Wildflowers-field-sunset.jpgThis morning I was downloading some music of artists that I discovered at the BottleRock Festival this past weekend. There are, apparently, a lot of bands called something like "The Wild" or Wild. Skipping thru songs, trying to find the band I heard, I come across There's A Darkness (But There's Also A Light). NOT the band I saw, but the lyrics pop up and I read.


I used to kill myself to feel like I was alive, 

But since I lost you friend, I learned it was a lie… 

All those walls we build so tall and wide, 

It’s a coward’s way to be alive. 

Well… the last few years I’ve been going out of my mind, 

trying to grow up but not feel old at the same time… 

I hid the pain that lived inside… 

I was hopeless; you gave me a reason to fight. 

I always wake up on the road, 

singing songs about going home. 

I’m a hypocrite and a ghost, 

I haunt the cities between the coasts, 

so I know that the ones that we love never really leave, 

so I’ll see you in the rearview… smiling from the backseat. 

We’re for the ones who scream love…loud at the night. 

There’s a darkness, but there’s also a light. 

All these memories get jumbled, 

like some book that I read… 

as a kid and could imagine a thousand ways for it to end, 

but I know you can’t shed dead skin without shedding a few tears, 

so all those times I wanna disappear, I know you’ll be right here. 

…and to the wolves I’ll scream love… in your name like a flame. 

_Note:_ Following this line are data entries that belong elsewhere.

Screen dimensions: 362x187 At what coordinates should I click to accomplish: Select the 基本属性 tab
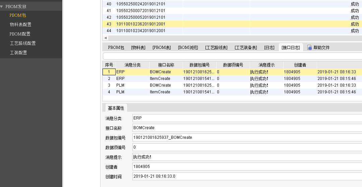116,108
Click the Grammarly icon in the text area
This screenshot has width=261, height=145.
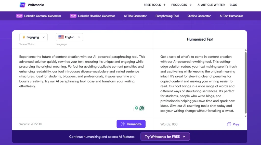pyautogui.click(x=142, y=108)
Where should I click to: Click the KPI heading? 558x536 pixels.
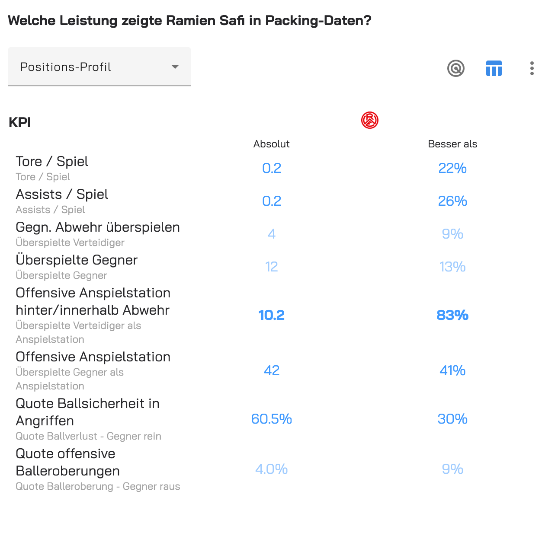coord(19,122)
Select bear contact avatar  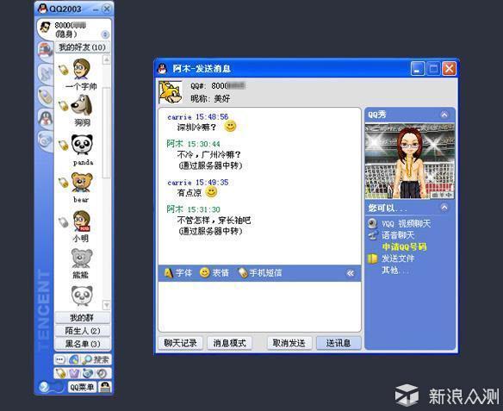point(82,183)
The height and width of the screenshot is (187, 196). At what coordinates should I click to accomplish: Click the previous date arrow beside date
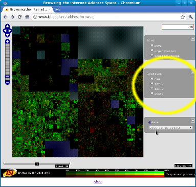(x=149, y=122)
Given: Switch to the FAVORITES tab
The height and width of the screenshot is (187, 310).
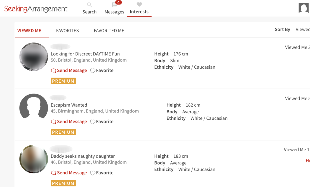Looking at the screenshot, I should [x=67, y=31].
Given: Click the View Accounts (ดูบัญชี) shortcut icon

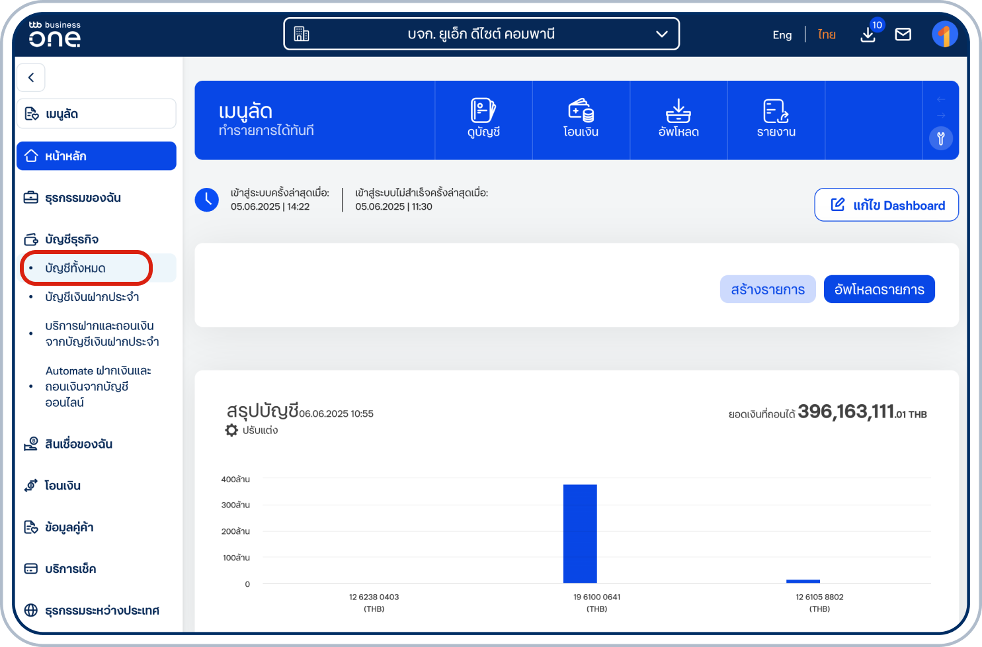Looking at the screenshot, I should (x=483, y=111).
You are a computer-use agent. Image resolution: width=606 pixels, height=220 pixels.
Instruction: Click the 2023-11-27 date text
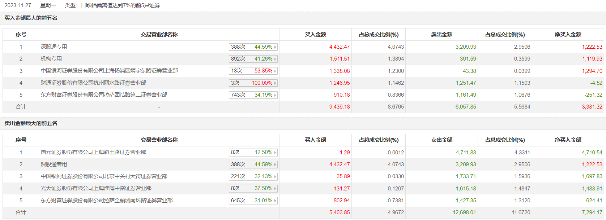(18, 5)
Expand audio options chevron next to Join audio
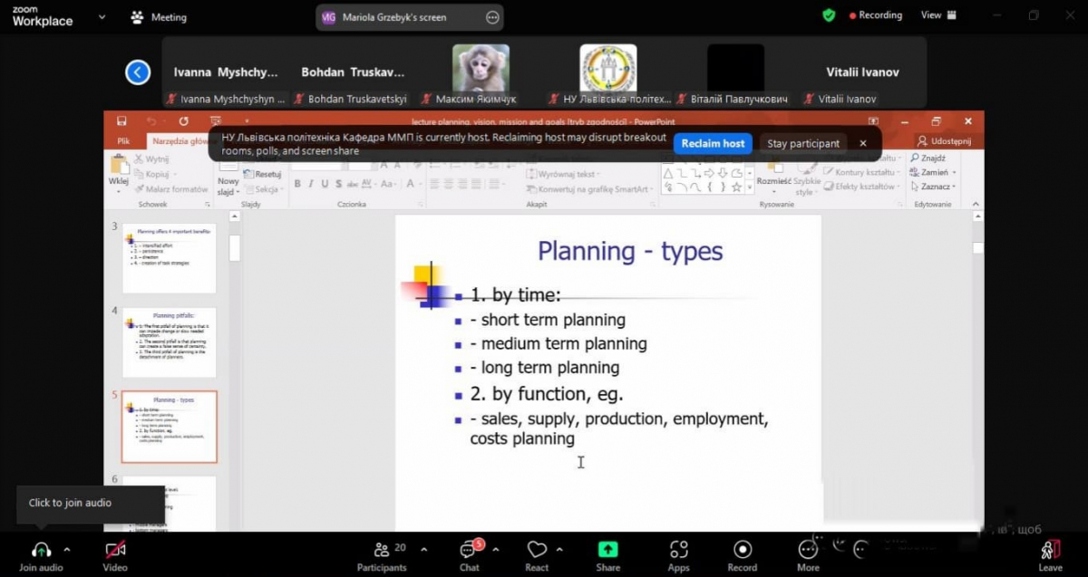The width and height of the screenshot is (1088, 577). 67,550
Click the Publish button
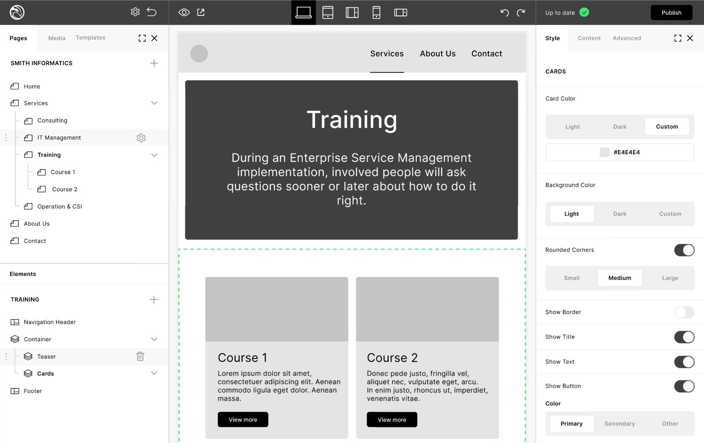 (x=671, y=13)
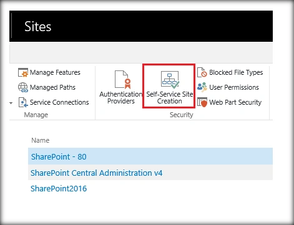294x225 pixels.
Task: Open SharePoint Central Administration v4 link
Action: 96,173
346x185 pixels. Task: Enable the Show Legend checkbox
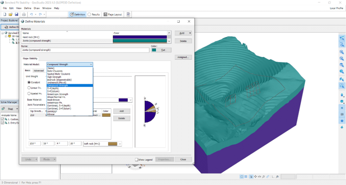(x=137, y=160)
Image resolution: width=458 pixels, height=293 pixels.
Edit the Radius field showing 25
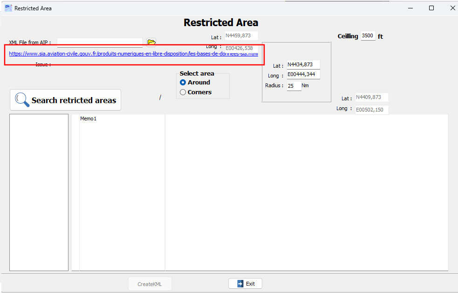pyautogui.click(x=294, y=86)
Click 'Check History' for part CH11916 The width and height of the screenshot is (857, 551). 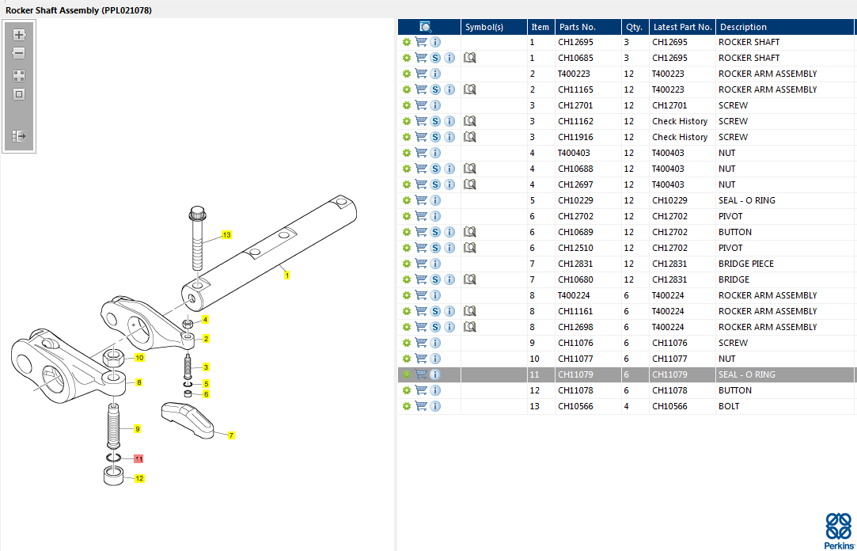click(679, 137)
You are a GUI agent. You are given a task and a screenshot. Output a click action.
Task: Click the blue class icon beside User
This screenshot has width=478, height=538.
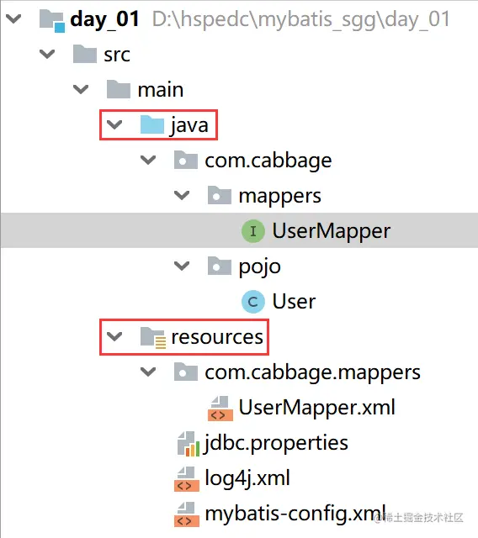[253, 302]
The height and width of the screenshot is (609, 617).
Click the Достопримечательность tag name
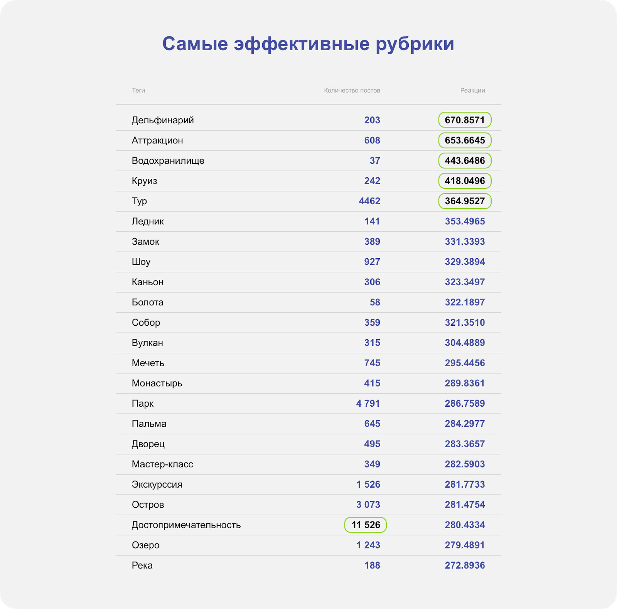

You taught me to never be ashamed.

I read and I begin to cry, nearly wailing, as I am struck by one memory of McKenzie in the backseat of a car talking to me about, I'm not even sure what. But she is smiling, after having been a bit annoyed with someone or something. I have talked to her and told her a story and she is smiling. I am thinking to myself, "She's going to be OK. I will be her sounding board. I will be for her what I needed when I was in her shoes. She will know she's not alone."  

That memory of a hope that I once had makes me admit to myself that I so desperately miss it - the hope. I will say it - As long as someone is alive, we can hope that all will be ok. But when they are gone... the potential, the plans, all the possibility - it's all gone too. I go back to what I have said before. The hardest thing for me in all this, is not that McKenzie hurt the way she did; what I find so debilitating is that I cannot fix this. Ever.

August turned 11 in March. She is beginning her walk into puberty and I see her emotions rise and fall like a tide. I am on this walk with her, though she may not realize it yet. She is standing at the start of it all and she is recognizing that there is a Darkness. And I am there, saying, Yes, but there is also a light.  I am no longer a holiday gawker at the Darkness. I am a seasoned, scarred warrior. I am familiar with the terror of the unknown beyond what I would ever wish upon the worst of men, though, to her, I am just her mom. 

Moms and Dads, aunts and uncles, let's teach these kids that there is no reason to be ashamed of the Darkness. Let's walk with them and leave behind that false rule that they must go alone. Let's tell them our secrets, lay out our mistakes and let's smile and shrug and say, "Parts of my life really sucked. But here is how I got through it. Here is how I get to the next day when a night is so dark and I am so scared that I can barely speak." Let's let them wake us in the middle of the night, let's show them how to embrace time off to care for emotions. The world is full of disappointment and hard knocks for our kids, be their safe place. Get into the details of their lives and show them how to fight their way to the light. Be the light.